Jika tidak diterapi dengan baik, dapat menyebabkan komplikasi seperti penyempitan dan perdarahan pada kerongkongan, serta kondisi yang disebut Barrett's esophagus, yakni terjadi pembentukan jaringan pada dinding kerongkongan seperti yang ditemukan dalam usus.

"Perlukaan pada kerongkongan tadi jika terus berlanjut tanpa ditangani dalam jangka panjang berpotensi memicu terjadinya kanker kerongkongan," katanya.

Ari mengingatkan, GERD adalah penyakit kronis yang bisa mengarah pada komplikasi yang dapat menurunkan kualitas hidup pasien. Gejala GERD sangat samar dan umum, kendati ada beberapa yang bisa ditengarai sebagai kekhususan. Tak heran, sering kali pasien menyamakan pengobatan untuk kasus yang dialaminya dengan obat yang dijual bebas di pasaran (over the counter/OTC).

Demikian halnya gejala yang tersamar acap kali membuat pasien atau bahkan dokter salah menduga. Misalkan, seseorang yang mengalami suara serak tidak musti disebabkan infeksi saluran napas akibat virus misalnya, boleh jadi asam lambungnya yang bermasalah.

"Saat batuk atau pilek, asam lambung juga cenderung meningkat. Jika terdapat gejala seperti tiap pagi mulut terasa pahit, dada tidak nyaman, apalagi disertai penurunan berat badan, patut dicurigai kemungkinan Anda terkena GERD," papar Ari seraya mengungkapkan serangan GERD bisa terjadi beberapa kali dalam sehari, kendati produksi asam lambung biasanya memuncak pada pukul 22.00-23.00 (malam).

GERD dapat menyerang siapa pun tanpa mengenal kelompok usia.
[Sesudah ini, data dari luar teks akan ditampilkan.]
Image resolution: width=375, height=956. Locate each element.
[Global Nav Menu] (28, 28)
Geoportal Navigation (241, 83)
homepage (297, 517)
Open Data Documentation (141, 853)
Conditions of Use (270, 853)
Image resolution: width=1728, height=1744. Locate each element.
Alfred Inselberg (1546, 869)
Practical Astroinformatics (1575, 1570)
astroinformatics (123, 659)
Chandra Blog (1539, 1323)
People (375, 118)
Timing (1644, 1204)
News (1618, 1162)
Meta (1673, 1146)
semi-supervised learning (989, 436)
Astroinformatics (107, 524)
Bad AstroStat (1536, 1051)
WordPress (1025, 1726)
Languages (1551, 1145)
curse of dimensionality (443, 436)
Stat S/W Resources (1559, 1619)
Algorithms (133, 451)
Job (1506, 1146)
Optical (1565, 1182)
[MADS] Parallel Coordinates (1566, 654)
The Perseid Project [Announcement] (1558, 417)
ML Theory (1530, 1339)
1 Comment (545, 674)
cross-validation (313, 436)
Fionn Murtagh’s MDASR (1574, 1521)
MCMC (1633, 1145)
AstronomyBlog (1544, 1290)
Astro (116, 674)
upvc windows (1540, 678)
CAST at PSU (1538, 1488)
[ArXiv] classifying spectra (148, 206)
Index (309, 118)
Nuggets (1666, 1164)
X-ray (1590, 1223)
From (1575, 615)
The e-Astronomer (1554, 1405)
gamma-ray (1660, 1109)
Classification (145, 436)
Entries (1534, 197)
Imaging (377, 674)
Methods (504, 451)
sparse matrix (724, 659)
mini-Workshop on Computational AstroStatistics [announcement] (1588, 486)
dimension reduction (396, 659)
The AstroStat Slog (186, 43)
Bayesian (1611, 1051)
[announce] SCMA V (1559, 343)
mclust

Namun, hingga kini angka prevalensi GERD belum diketahui secara pasti. Di negara-negara Barat sekitar 10 persen-20 persen populasi orang dewasa mengalami heartburn secara teratur setiap minggu. Sementara di Asia Timur angkanya berkisar dua persen-enam persen.

Sejumlah kalangan memperkirakan reflux esophagitis dirasakan oleh 50-65 persen penderita GERD. Saat ini di Indonesia juga belum ada angka pasti jumlah penderita GERD. Namun, menurut Ari, dari hospital base yang dapat ditelusuri, terdapat sekitar 20 persen dari total pasien yang berobat ke Departemen Ilmu Penyakit Dalam menyampaikan keluhan gejala GERD, mulai tingkat ringan hingga parah.

Hal senada dikemukakan Medical Affair PT AstraZeneca Indonesia, dr Mary Josephine. Menurut dia, pemahaman GERD di Indonesia memang masih sangat rendah, yakni hanya satu persen. Angka ini jauh lebih kecil dibanding negara Asia lainnya seperti Filipina (17 persen) dan Taiwan (13 persen). Padahal, saat ini sekitar empat juta orang Indonesia terserang GERD, tanpa mengetahui bagaimana metode penatalaksanaan gejala yang efektif.